### WHAT IS EXPECTED
Copy out all of the following lines without changing a single character.

### MATERIALS PROVIDED

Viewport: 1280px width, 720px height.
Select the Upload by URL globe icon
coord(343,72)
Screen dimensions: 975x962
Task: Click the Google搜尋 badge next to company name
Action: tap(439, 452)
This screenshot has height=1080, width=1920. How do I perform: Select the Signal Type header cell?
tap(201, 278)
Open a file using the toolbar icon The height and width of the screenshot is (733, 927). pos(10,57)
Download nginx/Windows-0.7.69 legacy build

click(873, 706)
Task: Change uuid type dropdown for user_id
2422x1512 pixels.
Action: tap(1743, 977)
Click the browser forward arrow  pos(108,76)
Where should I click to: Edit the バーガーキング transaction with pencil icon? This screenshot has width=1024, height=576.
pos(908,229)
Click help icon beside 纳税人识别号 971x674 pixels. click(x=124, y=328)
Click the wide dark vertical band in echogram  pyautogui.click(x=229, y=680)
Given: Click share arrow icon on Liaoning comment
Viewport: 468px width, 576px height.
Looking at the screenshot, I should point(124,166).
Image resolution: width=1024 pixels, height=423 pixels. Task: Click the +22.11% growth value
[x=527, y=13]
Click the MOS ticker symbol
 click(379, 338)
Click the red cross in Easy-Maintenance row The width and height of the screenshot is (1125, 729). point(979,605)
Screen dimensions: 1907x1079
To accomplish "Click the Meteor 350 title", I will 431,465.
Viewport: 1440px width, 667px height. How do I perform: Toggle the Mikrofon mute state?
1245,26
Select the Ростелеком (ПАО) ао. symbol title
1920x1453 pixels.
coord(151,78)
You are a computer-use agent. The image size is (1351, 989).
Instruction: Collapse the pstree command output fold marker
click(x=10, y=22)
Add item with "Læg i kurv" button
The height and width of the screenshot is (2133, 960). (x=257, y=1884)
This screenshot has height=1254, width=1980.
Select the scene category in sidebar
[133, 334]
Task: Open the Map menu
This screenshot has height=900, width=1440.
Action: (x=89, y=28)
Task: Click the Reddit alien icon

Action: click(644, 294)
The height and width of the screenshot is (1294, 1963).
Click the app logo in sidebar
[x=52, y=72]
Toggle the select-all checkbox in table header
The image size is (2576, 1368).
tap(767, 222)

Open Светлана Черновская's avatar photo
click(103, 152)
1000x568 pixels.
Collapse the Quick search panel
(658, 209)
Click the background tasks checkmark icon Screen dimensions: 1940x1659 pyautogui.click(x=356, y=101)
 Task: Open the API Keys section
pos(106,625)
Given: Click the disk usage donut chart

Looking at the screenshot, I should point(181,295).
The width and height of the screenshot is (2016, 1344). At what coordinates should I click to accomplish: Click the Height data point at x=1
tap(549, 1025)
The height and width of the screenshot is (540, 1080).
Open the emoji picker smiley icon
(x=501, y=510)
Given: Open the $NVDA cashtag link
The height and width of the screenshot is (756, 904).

### SOLUTION FOR THIS EXERCISE
Viewport: 1280px width, 720px height.
Select the Upload by URL globe icon
coord(343,72)
Screen dimensions: 975x962
Task: Click the Google搜尋 badge next to company name
Action: tap(439, 452)
This screenshot has height=1080, width=1920. How do I perform: Select the Signal Type header cell?
tap(201, 278)
Open a file using the toolbar icon The height and width of the screenshot is (733, 927). pos(10,57)
Download nginx/Windows-0.7.69 legacy build

click(873, 706)
Task: Change uuid type dropdown for user_id
2422x1512 pixels.
Action: tap(1743, 977)
Click the browser forward arrow  pos(108,76)
Where should I click to: Edit the バーガーキング transaction with pencil icon? This screenshot has width=1024, height=576.
pos(908,229)
Click help icon beside 纳税人识别号 971x674 pixels. click(x=124, y=328)
Click the wide dark vertical band in echogram  pyautogui.click(x=229, y=680)
Given: Click share arrow icon on Liaoning comment
Viewport: 468px width, 576px height.
Looking at the screenshot, I should point(124,166).
Image resolution: width=1024 pixels, height=423 pixels. Task: Click the +22.11% growth value
[x=527, y=13]
Click the MOS ticker symbol
 click(379, 338)
Click the red cross in Easy-Maintenance row The width and height of the screenshot is (1125, 729). point(979,605)
Screen dimensions: 1907x1079
To accomplish "Click the Meteor 350 title", I will 431,465.
Viewport: 1440px width, 667px height. How do I perform: Toggle the Mikrofon mute state?
1245,26
Select the Ростелеком (ПАО) ао. symbol title
1920x1453 pixels.
coord(151,78)
You are a computer-use agent. The image size is (1351, 989).
Instruction: Collapse the pstree command output fold marker
click(x=10, y=22)
Add item with "Læg i kurv" button
The height and width of the screenshot is (2133, 960). (x=257, y=1884)
This screenshot has height=1254, width=1980.
Select the scene category in sidebar
[133, 334]
Task: Open the Map menu
This screenshot has height=900, width=1440.
Action: (x=89, y=28)
Task: Click the Reddit alien icon

Action: click(644, 294)
The height and width of the screenshot is (1294, 1963).
Click the app logo in sidebar
[x=52, y=72]
Toggle the select-all checkbox in table header
The image size is (2576, 1368).
tap(767, 222)

Open Светлана Черновская's avatar photo
click(103, 152)
1000x568 pixels.
Collapse the Quick search panel
(658, 209)
Click the background tasks checkmark icon Screen dimensions: 1940x1659 pyautogui.click(x=356, y=101)
 Task: Open the API Keys section
pos(106,625)
Given: Click the disk usage donut chart

Looking at the screenshot, I should point(181,295).
The width and height of the screenshot is (2016, 1344). At what coordinates should I click to accomplish: Click the Height data point at x=1
tap(549, 1025)
The height and width of the screenshot is (540, 1080).
Open the emoji picker smiley icon
(x=501, y=510)
Given: Open the $NVDA cashtag link
The height and width of the screenshot is (756, 904).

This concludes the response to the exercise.